Input for this task —

/---

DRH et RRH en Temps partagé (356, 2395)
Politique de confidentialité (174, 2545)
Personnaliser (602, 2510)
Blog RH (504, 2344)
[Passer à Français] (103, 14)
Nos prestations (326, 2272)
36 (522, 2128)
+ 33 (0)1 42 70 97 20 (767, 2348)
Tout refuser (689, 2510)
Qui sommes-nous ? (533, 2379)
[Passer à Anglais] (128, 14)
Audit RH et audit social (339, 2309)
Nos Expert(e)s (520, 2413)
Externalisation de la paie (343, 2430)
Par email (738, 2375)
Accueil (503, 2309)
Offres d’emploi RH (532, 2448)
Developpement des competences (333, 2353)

\---

Requirement —
All of the material must be given again, exactly as it appears above.

Reply —
DRH et RRH en Temps partagé (356, 2395)
Politique de confidentialité (174, 2545)
Personnaliser (602, 2510)
Blog RH (504, 2344)
[Passer à Français] (103, 14)
Nos prestations (326, 2272)
36 (522, 2128)
+ 33 (0)1 42 70 97 20 (767, 2348)
Tout refuser (689, 2510)
Qui sommes-nous ? (533, 2379)
[Passer à Anglais] (128, 14)
Audit RH et audit social (339, 2309)
Nos Expert(e)s (520, 2413)
Externalisation de la paie (343, 2430)
Par email (738, 2375)
Accueil (503, 2309)
Offres d’emploi RH (532, 2448)
Developpement des competences (333, 2353)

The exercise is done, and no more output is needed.